The idea of seeing a psychologist intimidates many people, and online therapy has sprung from a desire to help those people get the guidance they need without pressuring them to commit to an in-person session. In 2013, researchers at the University of Zurich put online counseling to the test to see if it was just as effective as traditional therapy. Though not the first study of its kind, researchers were surprised to note that the people who underwent online counseling actually fared better than the people who pursued traditional counseling.

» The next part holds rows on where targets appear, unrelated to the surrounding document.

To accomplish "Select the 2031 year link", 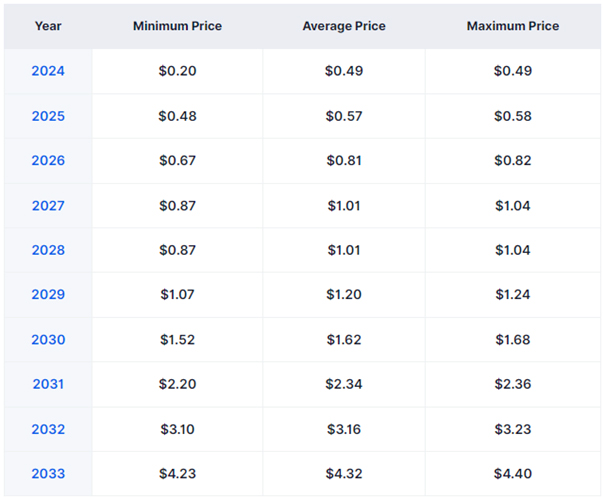I will [48, 384].
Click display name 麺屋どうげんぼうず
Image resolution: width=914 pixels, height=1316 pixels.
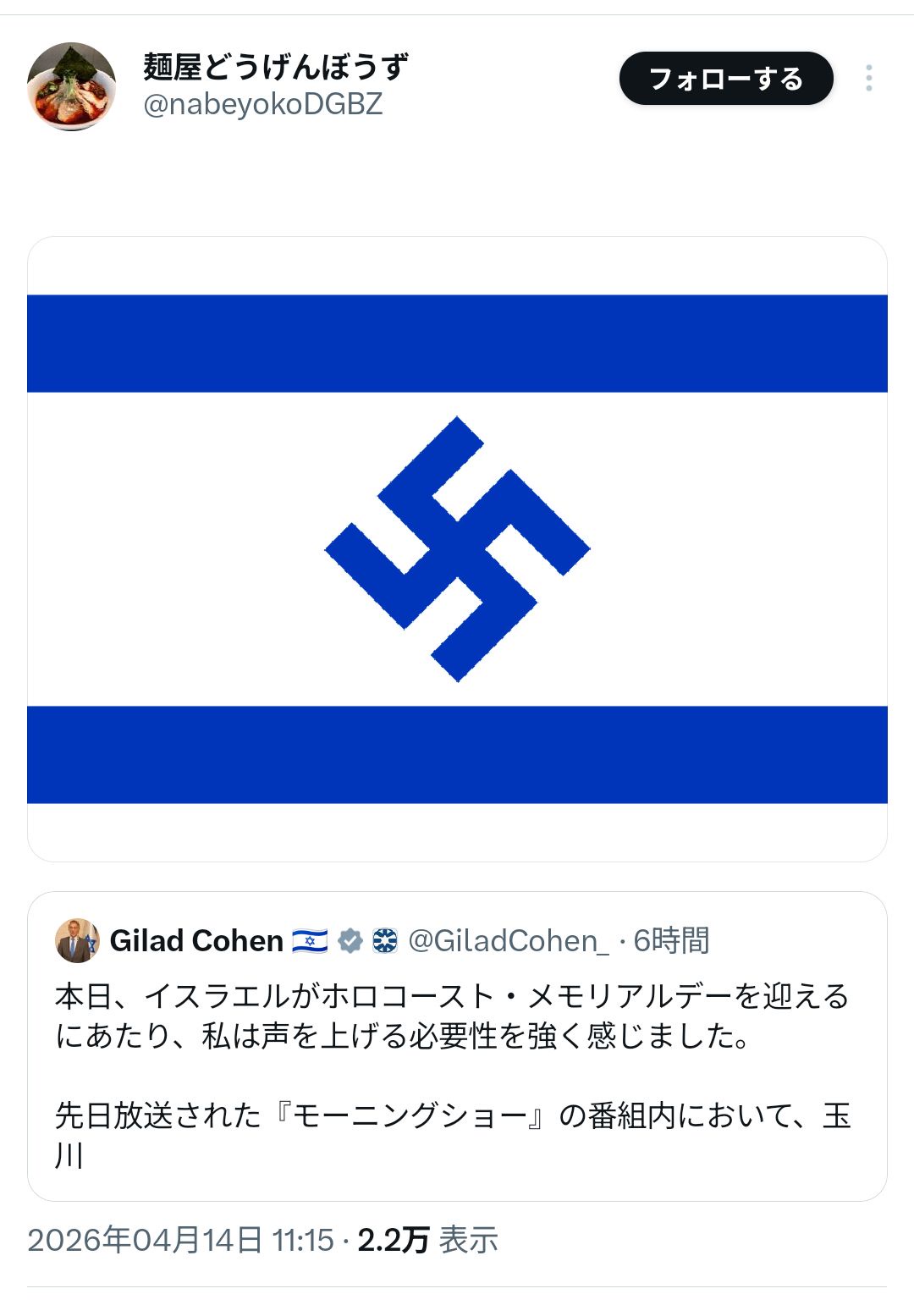pos(276,66)
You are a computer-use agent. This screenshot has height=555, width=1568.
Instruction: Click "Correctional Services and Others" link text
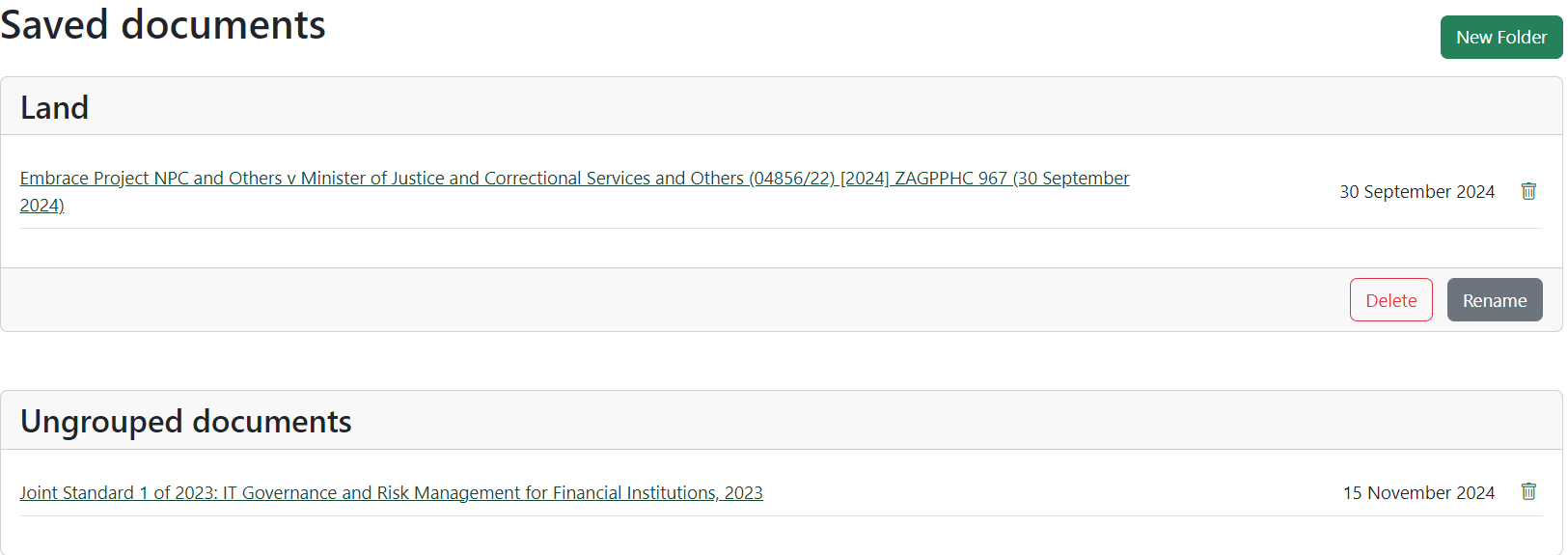click(x=614, y=179)
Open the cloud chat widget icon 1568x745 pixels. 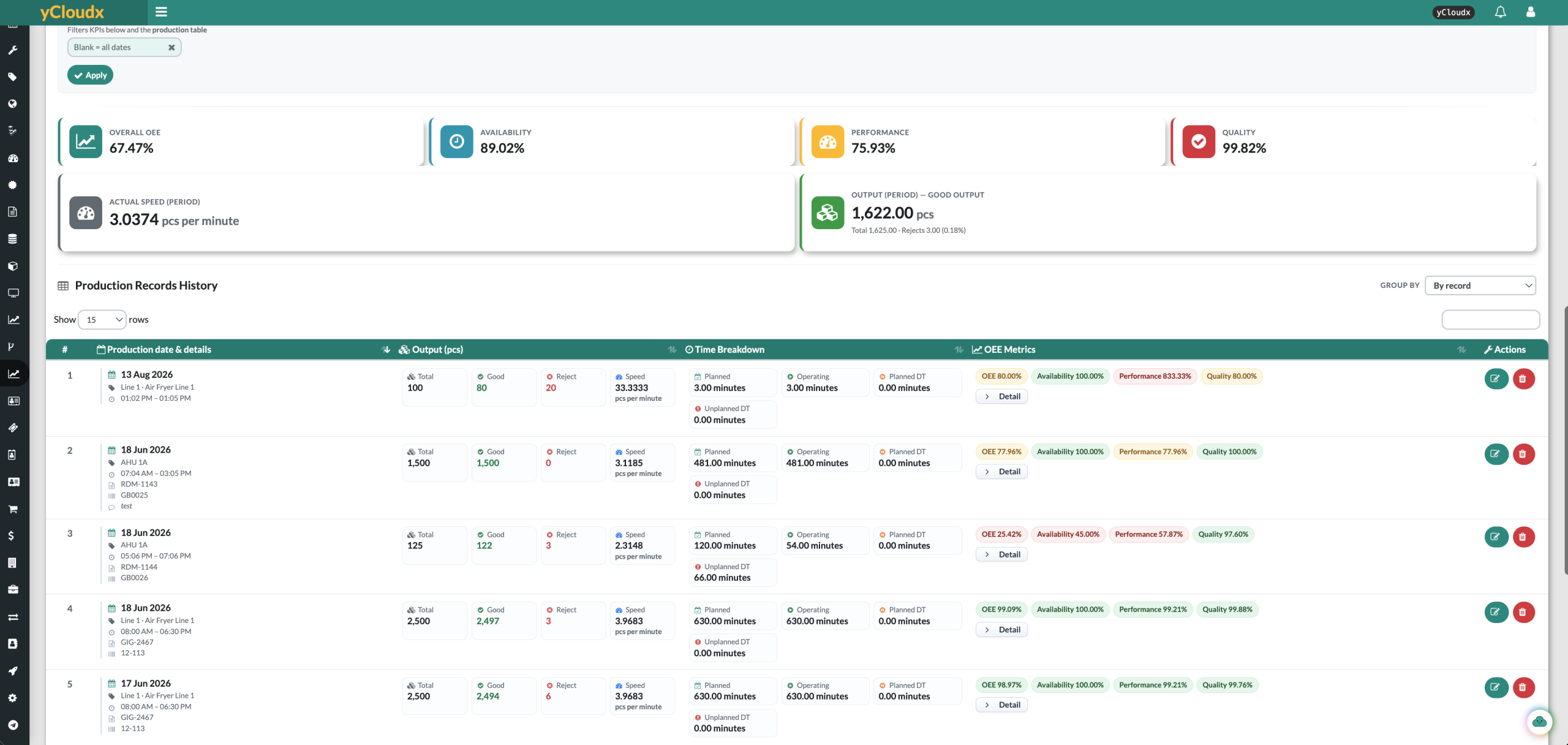pos(1539,722)
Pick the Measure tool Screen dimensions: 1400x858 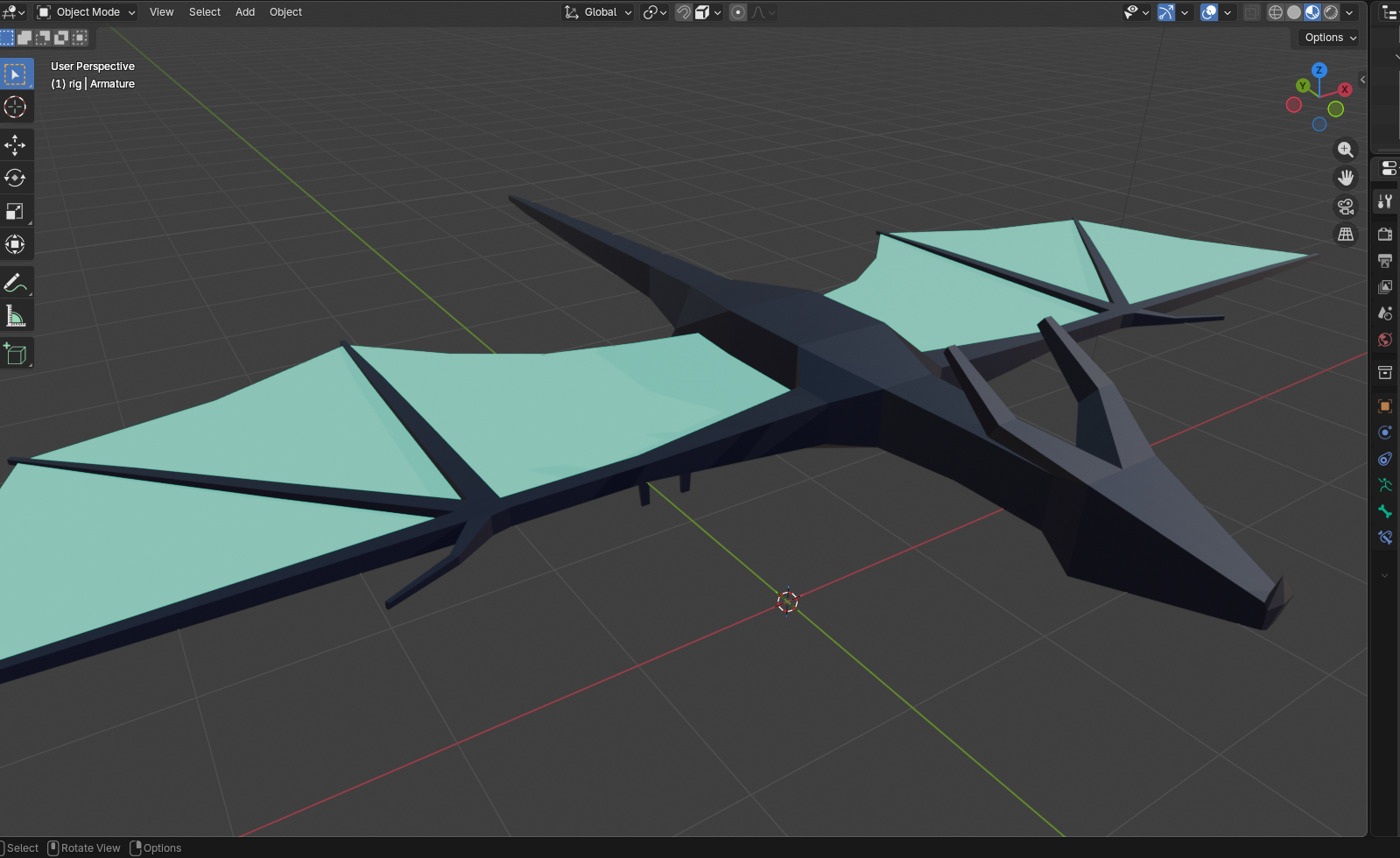tap(15, 316)
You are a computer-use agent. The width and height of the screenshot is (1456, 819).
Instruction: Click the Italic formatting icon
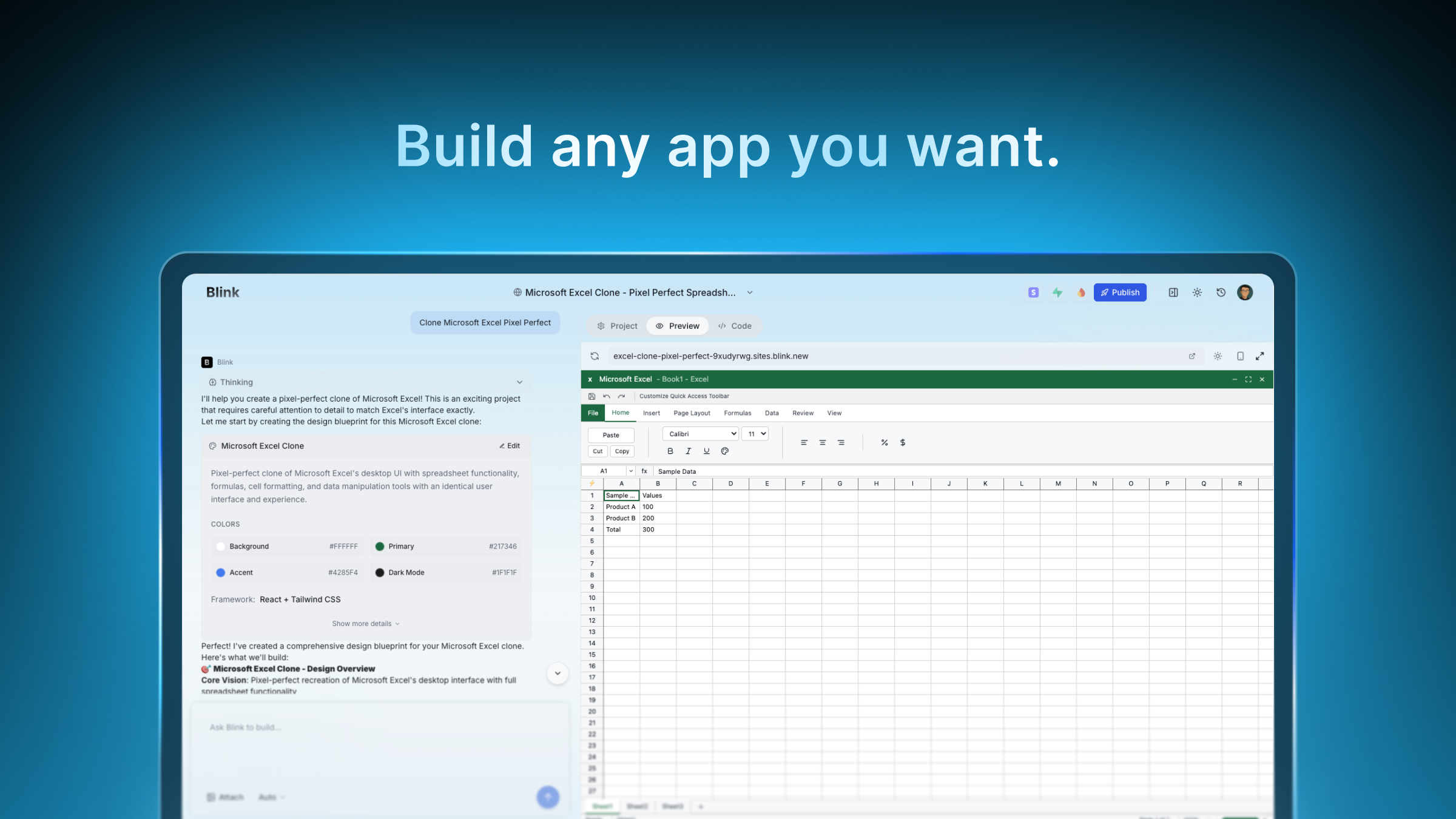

Three months after the study ended, 57 percent of the patients who did virtual therapy showed no signs of depression while only 42 percent of those in the conventional group improved.

Drawbacks to Virtual Therapy

In an article published by CNN on the topic of instant messaging therapy, several issues are reported with virtual counseling like the fact that “therapists miss out on visual cues, gestures and speech intonations. Experts say it’s probably not going to make in-office sessions obsolete.” Not everyone responds well to instant messaging, email communication, text messages and other technology that mainly younger generations find appealing. For some, technology isn’t the only barrier to virtual help. Issues like intense PTSD, marital crises, thoughts of suicide and more pronounced forms of depression or mental illness require the in-person guidance of a therapist who specializes in these concerns. The studies that prove online therapy’s effectiveness have focused primarily on those with mild cases of depression.

The Future of Online Counseling

Despite the drawbacks to online counseling, there’s real hope for people who need help and don’t want to seek in-person care. Suicide chat rooms and websites devoted to adolescent issues have been popular for decades because they allow people to express their concerns anonymously without fear of judgment from a live person. Today’s virtual therapy sessions take the concept of internet help to the next level by pairing certified therapists with people who either can’t or won’t set up an office appointment. It seems likely that virtual therapy will continue to appeal to certain types of people, and its popularity will grow.

In the study conducted by University of Zurich researchers, people in both test groups reported high satisfaction with the “personal” level of their counseling, which means that even those who received virtual therapy found little to no issue with the lack of physical human presence in their counseling. This finding suggests that therapy can be customized for people with social anxiety disorders or those with aversions to visiting an office. Ongoing research indicates that online therapy will continue to play a vital role in the way that people seek and receive help.